Se tiene la creencia de que la labor del reportero, dentro del periodismo, es la que menos cultura demanda, pues se limita a transcribir declaraciones emitidas por fuentes. Pero para elaborar noticias hay que dominar la técnica de la pirámide invertida y –lo que es más importante– ser un buen entrevistador, formulando preguntas inteligibles, que en ocasiones pueden ser calificadas de capciosas por el entrevistado.

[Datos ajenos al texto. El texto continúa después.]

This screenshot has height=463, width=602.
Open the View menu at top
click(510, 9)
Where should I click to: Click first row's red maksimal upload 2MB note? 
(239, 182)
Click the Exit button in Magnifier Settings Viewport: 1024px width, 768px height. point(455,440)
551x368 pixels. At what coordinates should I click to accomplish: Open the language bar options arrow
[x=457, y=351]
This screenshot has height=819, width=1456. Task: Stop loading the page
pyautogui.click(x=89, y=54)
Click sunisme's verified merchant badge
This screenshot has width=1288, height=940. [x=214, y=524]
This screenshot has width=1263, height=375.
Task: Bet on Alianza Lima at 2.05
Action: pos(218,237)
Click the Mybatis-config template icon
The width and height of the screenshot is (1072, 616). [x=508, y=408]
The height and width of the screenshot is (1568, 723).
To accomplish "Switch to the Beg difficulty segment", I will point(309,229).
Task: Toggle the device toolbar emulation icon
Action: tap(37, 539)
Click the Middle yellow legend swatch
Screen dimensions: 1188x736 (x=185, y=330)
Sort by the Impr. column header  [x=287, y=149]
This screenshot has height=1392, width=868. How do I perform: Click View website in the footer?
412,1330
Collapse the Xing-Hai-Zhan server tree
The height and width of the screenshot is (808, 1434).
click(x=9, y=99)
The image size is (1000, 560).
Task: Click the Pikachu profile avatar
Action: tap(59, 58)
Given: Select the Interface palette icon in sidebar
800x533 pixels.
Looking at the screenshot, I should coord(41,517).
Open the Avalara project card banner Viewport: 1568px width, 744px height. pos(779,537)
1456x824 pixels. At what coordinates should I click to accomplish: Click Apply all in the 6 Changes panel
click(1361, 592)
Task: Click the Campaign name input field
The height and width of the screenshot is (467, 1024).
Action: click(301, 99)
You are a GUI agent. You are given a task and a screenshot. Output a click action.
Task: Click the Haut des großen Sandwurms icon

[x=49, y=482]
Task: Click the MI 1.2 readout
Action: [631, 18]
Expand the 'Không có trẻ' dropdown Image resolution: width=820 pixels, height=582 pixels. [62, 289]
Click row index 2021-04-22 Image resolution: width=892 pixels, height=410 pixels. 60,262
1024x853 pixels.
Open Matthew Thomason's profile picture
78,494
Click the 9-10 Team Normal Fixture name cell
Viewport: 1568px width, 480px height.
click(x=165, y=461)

No son pocos los reporteros que han sido objeto de autocensura por los propios medios donde laboran, mutilándoles textos, excluyéndole la publicación o siendo cancelados del trabajo. En algunos casos atribuyen indisciplina o falta de ética, pero no siempre es así. A veces hay autocensura por razones ideológicas o sencillamente para resultar graciosos a funcionarios gubernamentales.

Sin embargo, tanto la censura gubernamental como la autocensura recaen mayoritariamente hacia los creadores de opinión pública, como los que tienen columnas de comentarios, analistas y articulistas, en los que sus ideas o enfoques son la característica principal. Hay artículos que han provocado la muerte de sus autores (casos Orlando Martínez y Narciso González), entre otros.

El género opinión, empero, no es exclusivo de la prensa. En la práctica, con el enorme crecimiento cuantitativo y cualitativo de los medios audiovisuales, es en la radio y en la televisión donde más se comentan y se analizan temas de actualidad o de interés nacional.

Hay opiniones sosegadas, pero hay otras que tocan sensibilidades de personas con poder político, económico o militar. Personas, en ocasiones, intolerantes a la libertad de expresión y ahí está el origen de los excesos.

En los gobiernos del PLD sobran ejemplos de comunicadores víctimas de censura en sus diversas manifestaciones. No se conocen casos de asesinatos, pero ¿cuántos habrán muerto por accidentes inducidos, pues aflojar todas las tuercas de los neumáticos delanteros de los vehículos de comunicadores es un atentado criminal que viene desde el 1996?

No critico que el Colegio Dominicano de Periodistas busque conquistas sociales para periodistas, como pensiones, pues se trata de acciones positivas. Lo condenable es que el CDP guarde silencio ante los centenares de comunicadores que en todo el país son víctimas de censura de prensa gubernamental.